我孤独地骑着自行车,穿梭在那个城市的几所医院里,日复一日。表
面上仍然一如往常,内心却充满了挫败感。我时刻在考虑自己到底要不
要放弃,时刻担心会不会接到人事部的电话;早上报题永远是“还没
有”,晚上交稿也总是“只有这篇”。那个20岁的女孩,仍然性格内
向,不善交流。刚进入社会的那种痛苦似乎又再次重现,只不过前者是
肉体上的,而后者是精神上的。
在我当记者的第四个月,工作虽然稍微有点眉目,但心中的警报一直
未能解除。记得那段时间发生过一个小插曲,足以证明我有多么的脆弱
和小心。
那天,我和同城媒体的一位Z姓记者一起出去采访。回来的路上,
接到了臆想已久的公司人事部的电话。人事部的MM告诉我,回到报社
后先去一趟办公室。我既没勇气也没好意思问是什么事情,心里充满了
阴暗的情绪。按我的揣测,一直担心的事情终于发生了。这时与我一起
坐车的Z看我突然红了眼圈,问我发生了什么事情。我哽咽着把我的猜
测说出来,Z安慰我,说事情应该没有那么糟糕。他甚至拍着胸脯承
诺,假如我真的被报社炒了,那么他可以跟他所在报社的领导申请,把
我挖过去继续做记者。虽然心里仍是忐忑不安,但Z的话大大地缓解了
我的痛苦。因此,很长一段时间内,我都很感激这位前辈。
这个小插曲的结果有点儿搞笑,居然是报社准备组织一个合唱队,
于是办公室在记者编辑队伍中挑出五个女孩儿,找了一位音乐学院的老
师来帮我们做培训。我不知道报社为何想到了我,在闻听消息的那一霎
那彻底地松了一口气,并暗自嘲笑自己太过敏感(真是好了伤疤忘了痛:))
再说回Z。Z是一个很传奇的人,他进入媒体行业时已经三十多岁,
之前跑过全国的很多地方,从事过很多职业,甚至也开过公司。以世俗
的眼光去看,他当时属于混得不算成功的人,这么大年纪却要和20多岁
的小青年在一线抢饭碗。但实际上,Z只比我早入行半年,但其不论是
吃苦能力还是业务表现都远超于我。这样的男人,一旦有机会东山再
起,必然前途无量。
跑医疗线的大约有四五个记者,均来自当地的几个主流媒体。除了
Z,其他都是年轻人。慢慢熟悉了以后,大家也开始共享一些线索。加
上Z的悉心点拨,我见报的稿子慢慢地多了起来,并且开始有一些稿子
发在了重要版面。我用了半年的时间,终于适应了报社的节奏,适应了
记者这份工作。
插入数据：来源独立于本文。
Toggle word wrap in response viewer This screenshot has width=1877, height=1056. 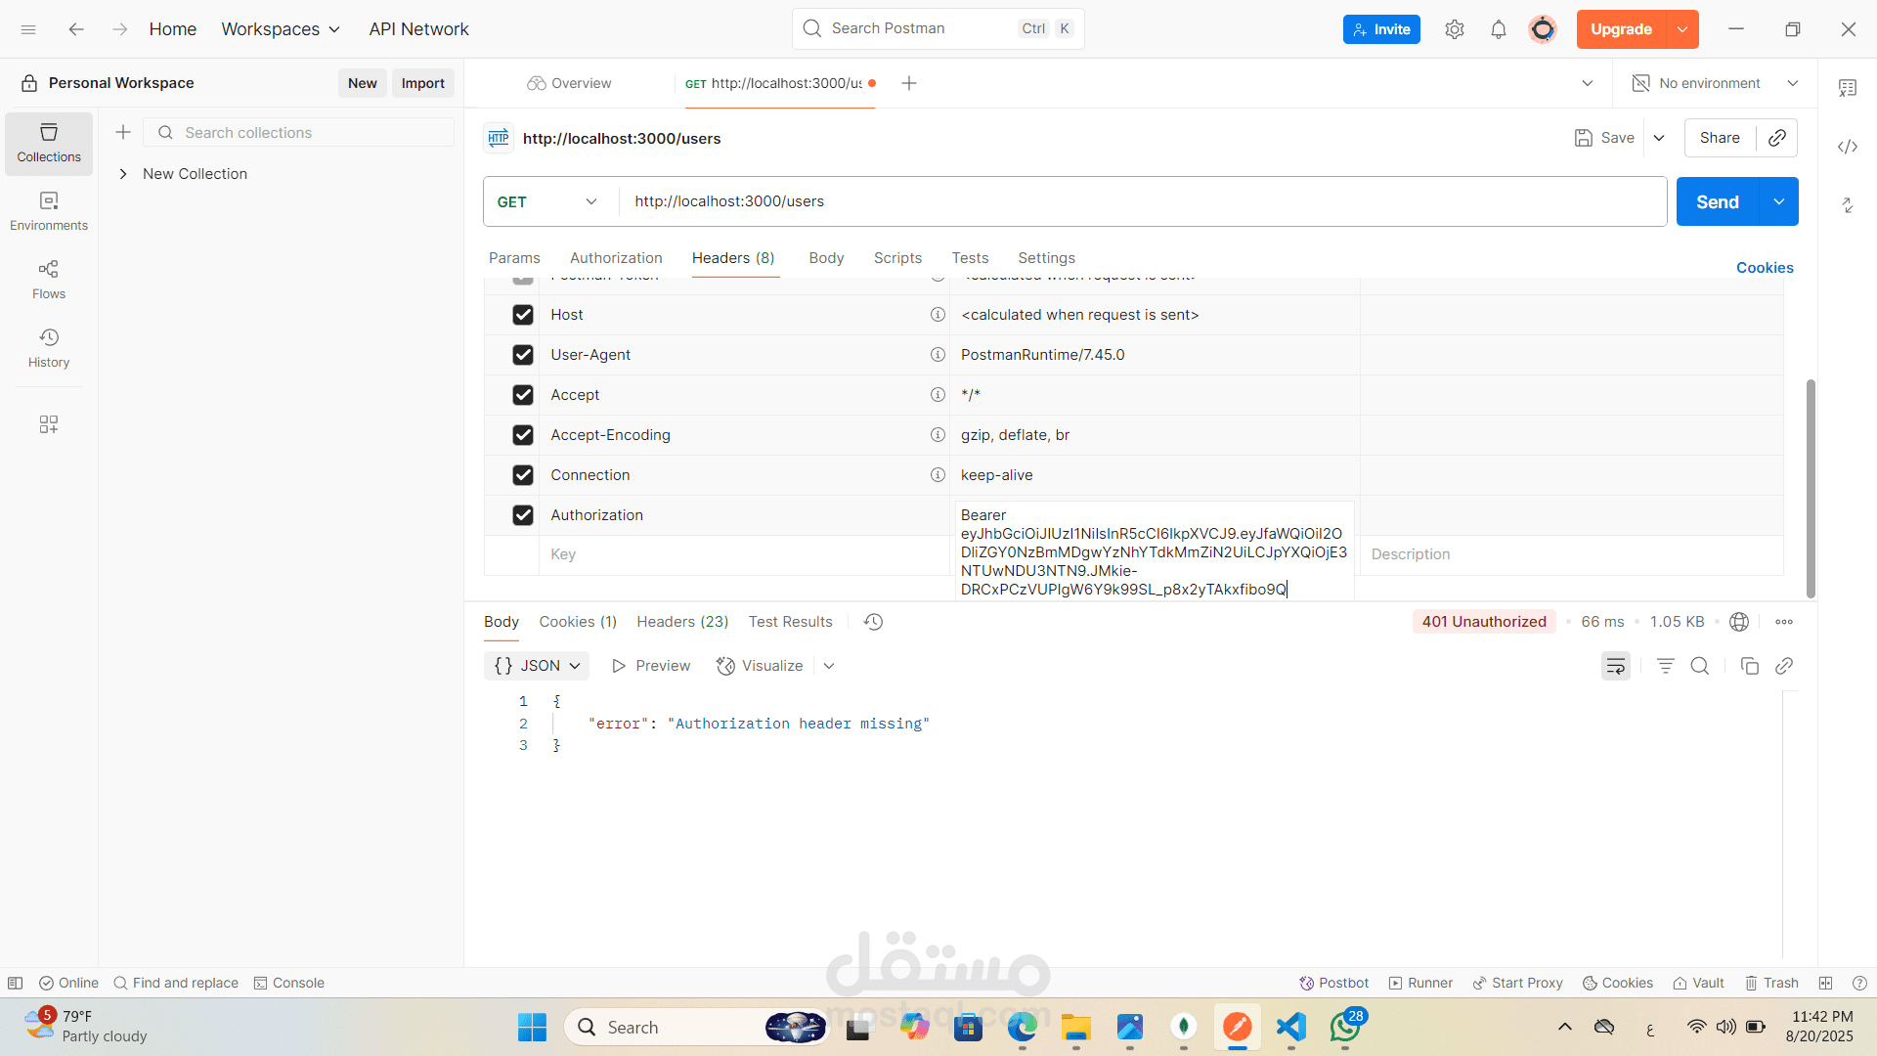(x=1615, y=666)
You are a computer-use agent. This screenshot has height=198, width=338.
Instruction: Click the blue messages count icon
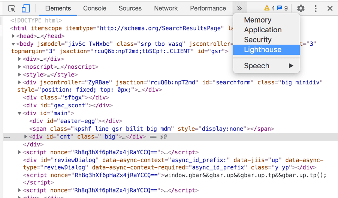(280, 8)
所以我认为,假如你很珍惜你的工作,那么再困难也不
要主动去放弃。坚持更长时间,就有更多希望。 2005年值得欣慰的是,接触的不再是社会新闻,而是我当年梦寐以求的经济领域。而且单位给予的薪资和发展空间,都还令我比较满意。以前看过一篇帖子,好像叫《我用了十八年的时间,终于可以和你坐在一起喝咖啡》,当时觉得深有感触。于我,用了十年的时间,也终于与各位站在了同一平台。至于下一个十年的目标,请容许我放在心里。